Helo-Aquatic Search & Rescue

North Carolina Helicopter and Aquatic Rescue Team (NCHART)

NC HART logoNCHART is a highly specialized team consisting of N.C. National Guard and N.C. State Highway Patrol airraft and aircrews matched with N.C. Emergency Management and local emergency services personnel that form a mission ready package for helicopter based rescues.

The NCHART program includes three different aircraft based on mission needs. The NC Army National Guard provides the UH-60 Blackhawk and UH-72 Lakota helicopters, while the NC State Highway Patrol provides the Bell-407. Candidates for HART technician positions are chosen based on stringent prerequisite training, as well as a rigorous physical fitness evaluation. These candidates then must pass an 50-hour intensive indoctrination course to be considered for the team. There are currently 47 rescuers assigned to NCHART statewide

NCHART can respond at the request of a local emergency management coordinator or NCEM Area Coordinator upon approval by the NCEM Director. NC HART trains on a monthly basis in various skills ranging from swift water/flood rescue to high angle and wilderness rescue.

HART Deployment

NCHART can respond at the request of a local emergency management coordinator or NCEM Area Coordinator upon approval by the NCEM Director and State Air Boss. Providing as much information as possible on the NCHART Mission Request Form (Hyperlink to form) will better prepare the enroute resource to effect a safe and efficient rescue.
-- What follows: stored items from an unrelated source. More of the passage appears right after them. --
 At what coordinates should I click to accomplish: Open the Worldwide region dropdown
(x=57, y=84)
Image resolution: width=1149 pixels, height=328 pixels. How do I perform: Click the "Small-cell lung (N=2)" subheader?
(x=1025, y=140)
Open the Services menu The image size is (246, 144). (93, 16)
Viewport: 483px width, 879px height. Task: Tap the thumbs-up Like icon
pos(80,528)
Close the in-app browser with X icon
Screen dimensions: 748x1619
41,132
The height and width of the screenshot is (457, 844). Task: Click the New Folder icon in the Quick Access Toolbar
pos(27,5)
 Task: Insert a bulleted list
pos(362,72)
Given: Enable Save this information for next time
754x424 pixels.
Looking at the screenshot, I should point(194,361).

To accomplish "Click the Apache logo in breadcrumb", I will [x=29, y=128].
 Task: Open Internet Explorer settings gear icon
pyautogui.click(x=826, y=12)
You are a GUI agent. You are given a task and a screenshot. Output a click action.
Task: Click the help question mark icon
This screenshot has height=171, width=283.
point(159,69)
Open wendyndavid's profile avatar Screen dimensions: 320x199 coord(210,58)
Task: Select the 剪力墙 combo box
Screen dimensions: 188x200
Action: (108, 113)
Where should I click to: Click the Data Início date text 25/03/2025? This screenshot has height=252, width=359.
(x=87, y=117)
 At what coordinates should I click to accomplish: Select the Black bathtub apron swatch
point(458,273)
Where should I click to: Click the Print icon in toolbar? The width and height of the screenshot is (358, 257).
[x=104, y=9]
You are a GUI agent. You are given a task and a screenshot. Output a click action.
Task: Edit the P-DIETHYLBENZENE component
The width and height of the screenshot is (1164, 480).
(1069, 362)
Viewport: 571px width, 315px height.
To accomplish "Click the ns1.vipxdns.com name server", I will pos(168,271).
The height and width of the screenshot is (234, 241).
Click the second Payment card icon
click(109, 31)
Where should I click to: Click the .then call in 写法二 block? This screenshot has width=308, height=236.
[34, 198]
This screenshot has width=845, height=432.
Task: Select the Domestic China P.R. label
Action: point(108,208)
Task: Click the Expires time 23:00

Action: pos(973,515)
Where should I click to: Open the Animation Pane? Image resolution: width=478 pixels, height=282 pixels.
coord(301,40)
At a minimum the Requesting Agency must provide an incident location and contact information for the Incident Commander or Air Operations Branch Manager.

Examples of NCHART missions include:

  • Swiftwater / Flood Rescue
  • Urban Rescue
  • Wilderness Rescue
  • Mountain Rescue
  • High Angle Rescue

The following requirements must be met for deployment of a HART Mission:

  • Resources are not available locally
  • Mission is for rescue and not recovery
  • Longer than 3-4 hours for other type of access and recovery
  • Patient has life-threatening injuries
  • There are excessive risks to rescue personnel

Required Mission Information:

  • Radio frequency for scene
  • Number of survivors
  • Survivors condition
  • Terrain / rescue site hazards

HART Training

Each of the three distinct platforms in NC HART trains monthly to maintain qualification in four levels of mission complexity. All NC HART training is performed as a progression where skills are built from the ground up going from the most basic Level 4 training to the most complex Level 1. Each crewmember is required to remain current in each mission area to be qualified to work that specific mission type.

Level 4 training is the most basic of the four levels and includes day/night operations in open land based environments. These areas have limited confinement and represent the most basic hoist or short haul operation.

Level 3 training is the most basic of water operations and includes day / night operation in open static water environments. These areas have limited confinement in a static water area and represent the most basic water operations for hoist or short haul operation.

Level 2 training is confined land based rescues where extremely precise operations are required to perform the rescue. Examples of Level 2 training are day/night cliff rescues, buildings, windows, and tree based rescue.

Level 1 training represents the most complex helicopter based rescues in a day/night operation. These rescues involve moving water operations where the entire rescue is performed in a dynamic environment that may or may not be also in a confined area. These rescues require extreme precision and coordination between all crew members to safely execute the mission.

NC HART also provides training from ground based support members through the NC HART Operational Support Specialist Class. This training is targeted to local response personnel and provides a basic understanding of the program capabilities, limitations, and requirements to perform a helicopter based rescue. The curriculum includes important information including safety considerations, contingency planning, and operational requirements of NC HART.

Joining NC HART

Unfortunately, we are not currently accepting new candidate applications at this time.

The process of joining NC HART starts with a potential candidate first being a member of a local response organization that is already on the state deployable list in one of the five state search and rescue programs. Then once there is an opening on NC HART notification is sent to all current team/taskforce leaders providing details and a timeline on the process.

Phase 1 of selection for NC HART starts with the NC HART CPAT.   This evaluation scores potential candidates against their peers. At this time candidates also submit relative certifications as well as recommendations from their chief or team/taskforce leader.

Phase 2 of selection starts with a 50 hour basic HART indoctrination course. This course teaches the candidates all of the foundational skills of being an NC HART Technician. This includes completion of the NC HART Taskbook for Helicopter Search & Rescue Technicians. Upon successful completion of this course the candidate is considered an NC HART Technician in a non-deployable status.

After Phase 2, the new technicians are assigned to one of the three platforms and begin to attend the monthly trainings. Once the technicians become proficient in the four training areas then they are released to full status. This can take up to a year and is solely based on skill progressions of the new technician.